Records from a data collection

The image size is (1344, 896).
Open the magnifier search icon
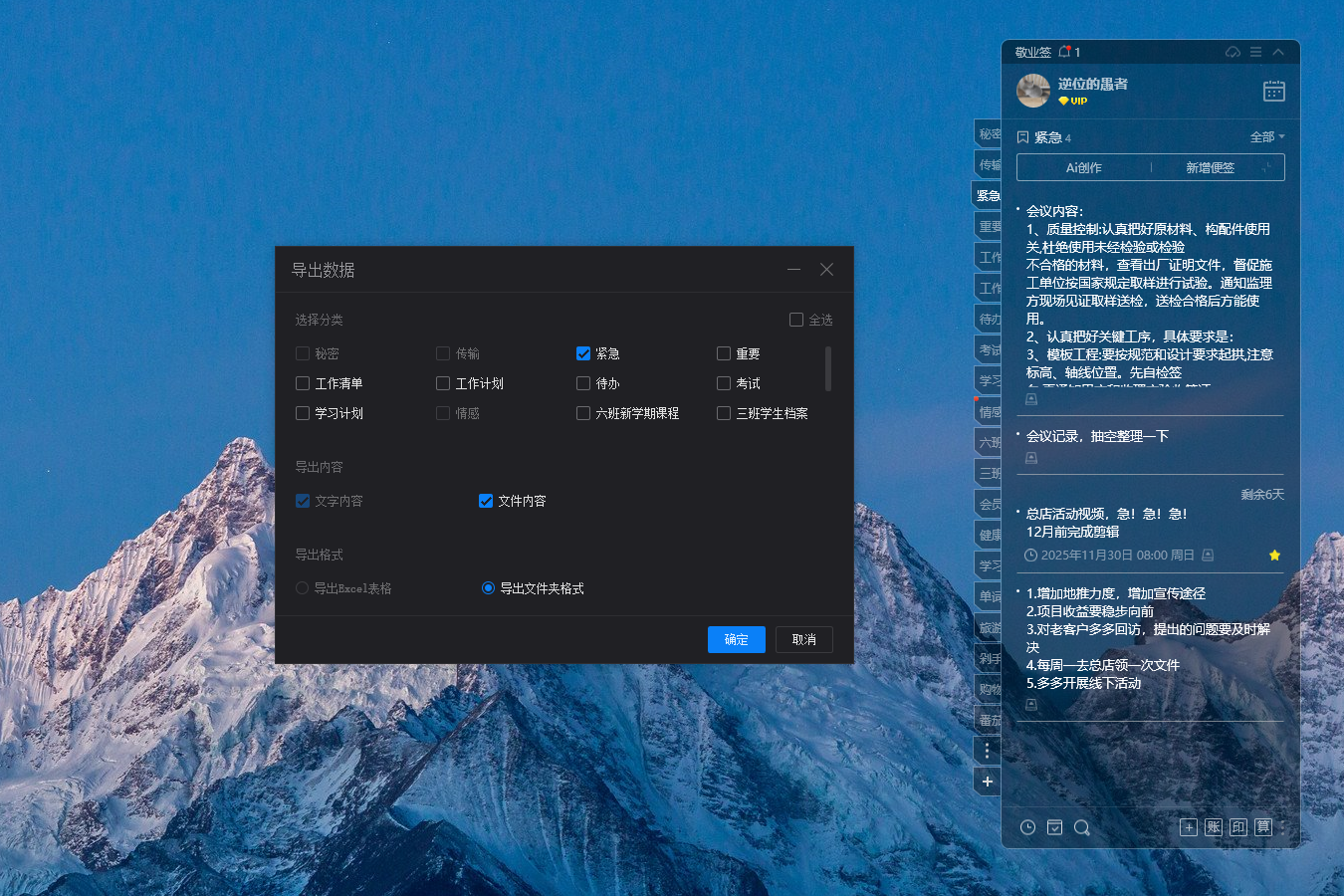point(1082,827)
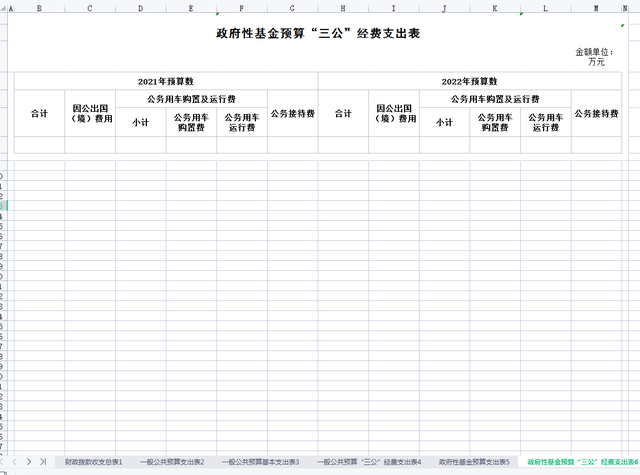Select the 一般公共预算基本支出表3 tab
Viewport: 640px width, 475px height.
pyautogui.click(x=260, y=462)
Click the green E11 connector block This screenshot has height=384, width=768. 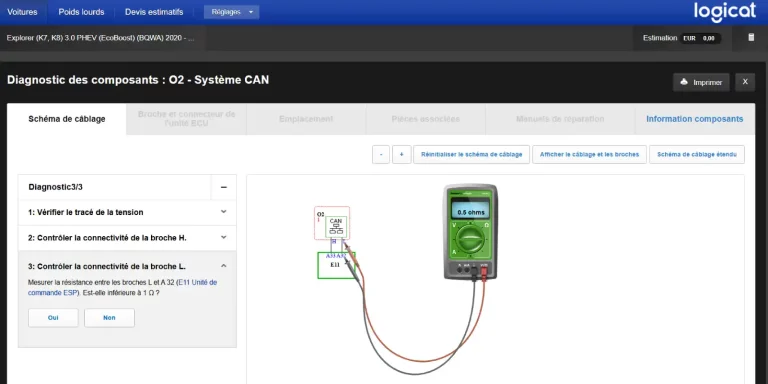tap(336, 265)
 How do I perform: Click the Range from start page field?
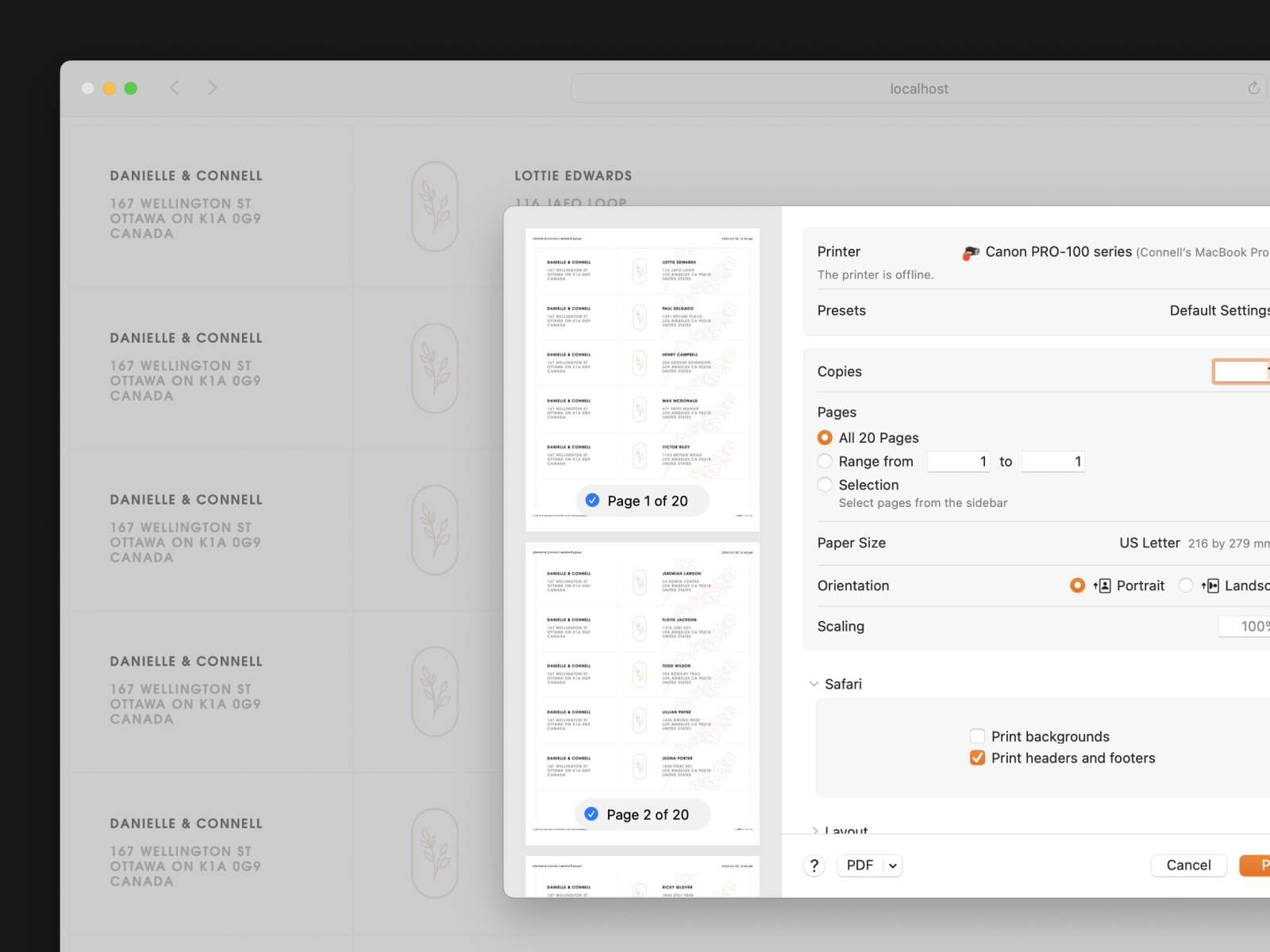click(x=958, y=461)
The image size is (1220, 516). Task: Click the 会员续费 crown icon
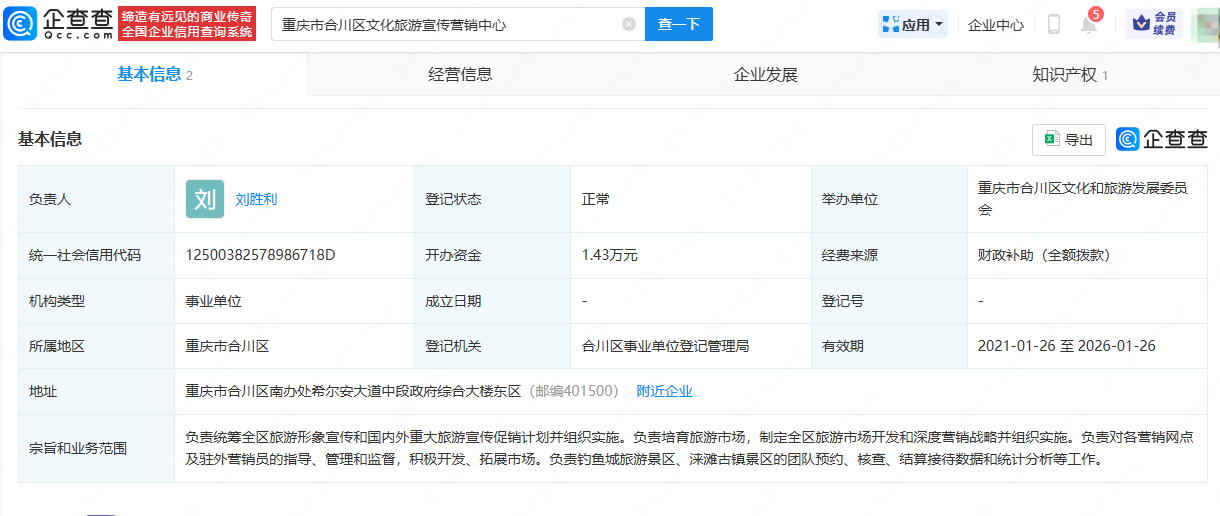pos(1153,24)
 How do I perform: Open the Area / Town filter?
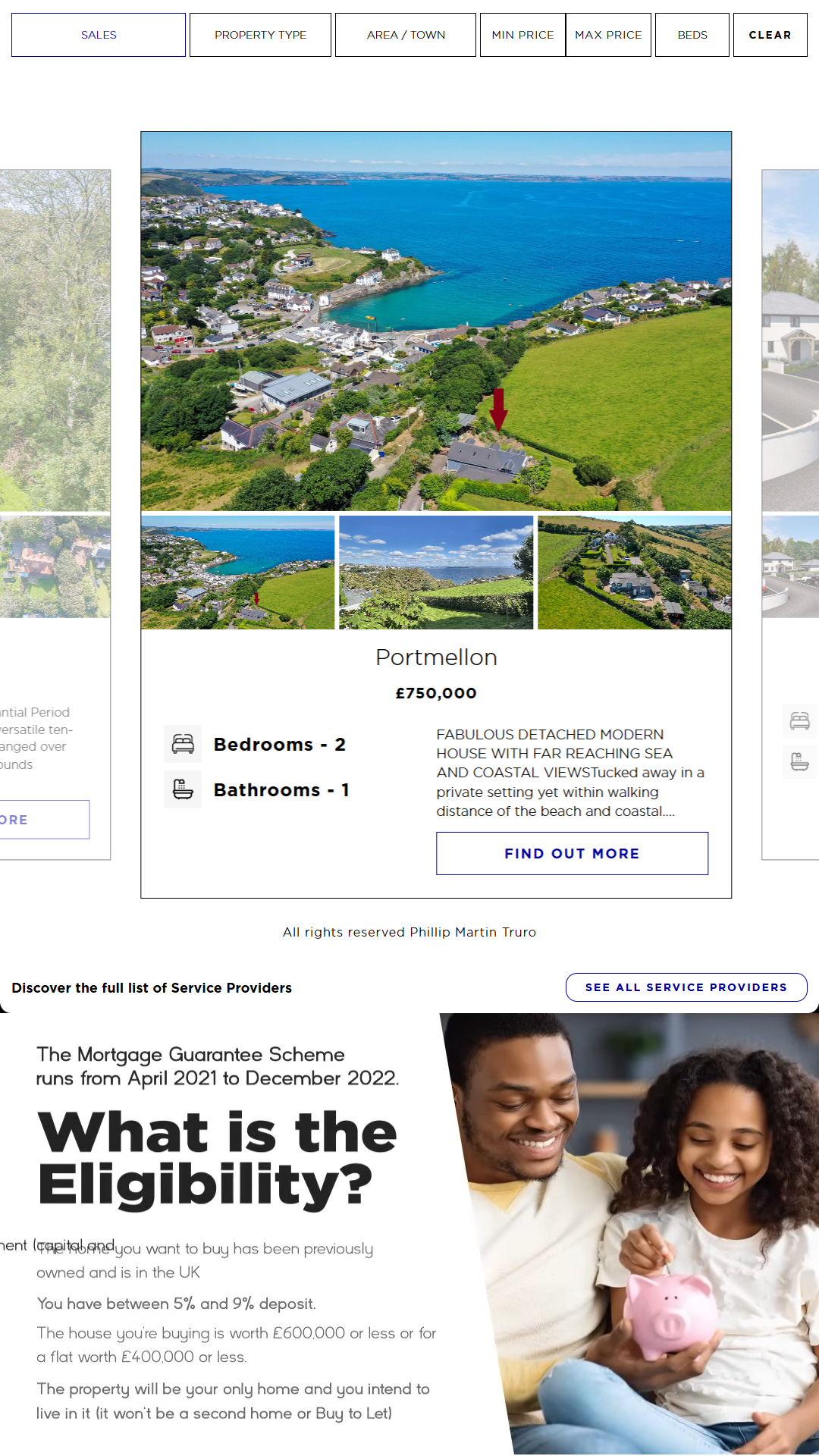pos(406,35)
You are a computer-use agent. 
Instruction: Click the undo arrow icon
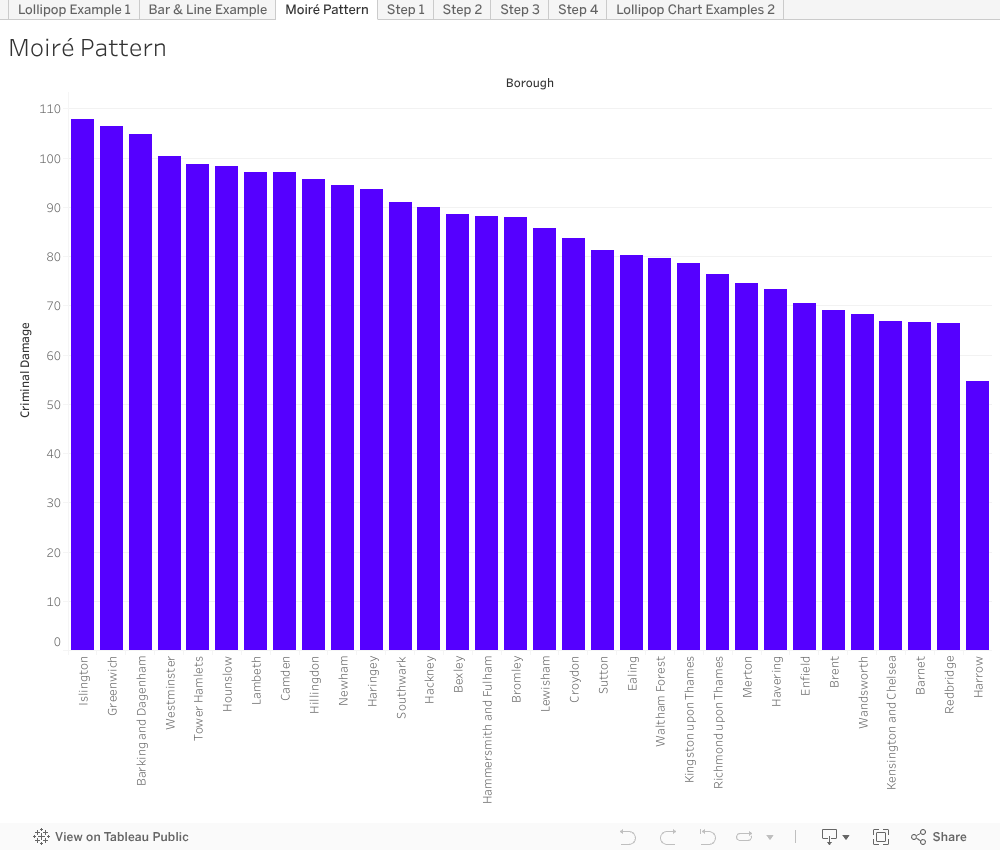[x=628, y=836]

## [EXERCISE PROMPT]
An answer containing only the lines from the one holding "The image size is (1220, 516)." through the close of the entries above, reproduced exactly and stripped of pictures, is expected.

## [OUTPUT BELOW]
The image size is (1220, 516). Task: Click the 会员续费 crown icon
pos(1153,24)
 How do I perform: Open the Area / Town filter?
pos(406,35)
You are a computer-use agent. 
Instruction: Click the undo arrow icon
[x=628, y=836]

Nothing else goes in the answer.